Threat of ‘currency bullying’

 

Otaviano Canuto

On 24 July the International Monetary Fund released its 2018 External Sector Report, its latest assessment of the current account balances of the world’s 30 largest economies. There was no major change relative to previous years, and the configuration of global surpluses and deficits that has prevailed since 2013 endures. However, there are reasons to expect more abrupt alterations ahead, particularly in the light of US fiscal easing at a time of high employment in the country. In the context of US-led trade wars, as well as recent bouts of Chinese exchange rate depreciation, it is possible that currencies will be subjected to their own war or ‘currency bullying’.

After the substantial escalation prior to – and the unwinding in the aftermath of – the 2008 financial crisis, the absolute sum of surpluses and deficits has remained close to 3.3% of global GDP over the last few years. The generally stable landscape has featured some changes in composition. China’s current account surpluses have gradually diminished, while Japan, euro area debtor countries and oil exporting countries have moved in the opposite direction. For deficit countries, while the US remains the major case, emerging market economies have displayed divergent trajectories: Brazil, India, Indonesia, Mexico and South Africa have repaired their fragility at the time of the 2013 ‘taper tantrum’, while Argentina and Turkey have weakened.

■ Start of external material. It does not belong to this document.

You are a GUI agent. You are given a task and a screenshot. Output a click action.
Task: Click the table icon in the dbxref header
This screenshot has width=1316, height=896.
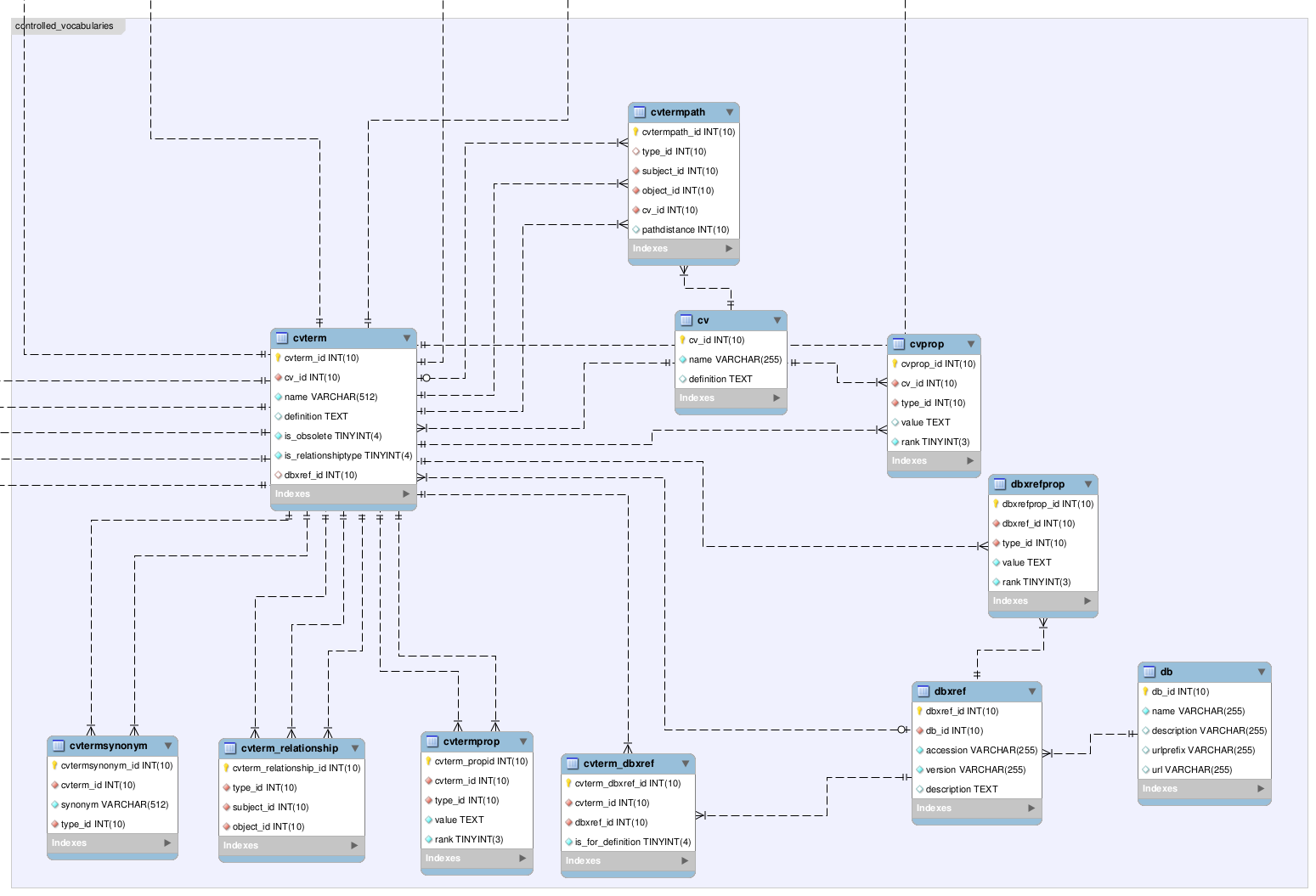point(923,690)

Asymmetric macroeconomic policy among advanced economies since 2013 has impacted the balances. While some economies, such as Germany, Japan, the Netherlands, have combined large surpluses with weak domestic demand, the UK and US have seen stronger recoveries in domestic demand.

In the US, the expansionary effects of last year’s tax cuts boosted second quarter GDP growth to 4.1%, the fastest in almost four years. Although exports are rising fast, the US current account deficit is poised to rise.

For six years now the authors of the External Sector Report have compared actual current account balances and real effective exchange rates with those that would reflect medium-term fundamentals and desired policies. A country is classified as being ‘stronger’ when its current account balance is larger than that ‘consistent with fundamentals and desirable policies’.

Last year, Germany, the Netherlands, Singapore and Thailand were said to be ‘substantially stronger’, showing current account gaps above four percentage points of GDP. Malaysia was ‘stronger’, with a gap of 2-4 percentage points. China, Korea and Sweden were ‘moderately stronger’, at 1-2 percentage points.

Conversely, Argentina, Belgium, Saudi Arabia, Turkey and the UK were ‘weaker’, with negative current account gaps in the 2-4 percentage points range. Canada, France, Russia, South Africa, Spain and the US were ‘moderately weaker’, with gaps of between 1-2 percentage points of GDP. Within the euro area, large positive gaps (Germany, the Netherlands) have cohabited asymmetrically with negative gaps (Belgium, France, Spain).

In October, the US Treasury will report to Congress on ‘macroeconomic and foreign exchange policies of major trading partners’. A country may be named a ‘currency manipulator’ if it meets three criteria: certain levels of bilateral trade surplus with the US, the country’s overall current account surplus, and one-sided foreign exchange interventions aimed at maintaining depreciation. Japan, Taiwan and China were all labelled as currency manipulators at different times in the late 1980s and the early 1990s.

No countries are currently labelled as currency manipulators by the US, though China, Japan, Korea, Germany, India and Switzerland are on a ‘monitoring list’ because they are classified as fulfilling one or two of the three criteria. There are suggestions that this list will be increased, although no country is expected to meet all three criteria and be named a currency manipulator in the next report.

The renminbi depreciated sharply in July and August, partially reversing the course of appreciation that started in mid-2017.

The Institute of International Finance has suggested that Chinese authorities might be adopting a ‘neglect’ stance as a signal amid the trade battles with the Trump government. It also highlights risks of substantial capital outflows, with corresponding shocks to China’s and other economies’ financial markets.

The possibility of mutually damaging financial volatility in the US and China may limit the extent of ‘currency bullying’ being used as a proxy in the countries’ trade war. Nonetheless, rhetoric from Washington is likely to remain clamorous as the US trade and current account deficits rise and global imbalances worsen.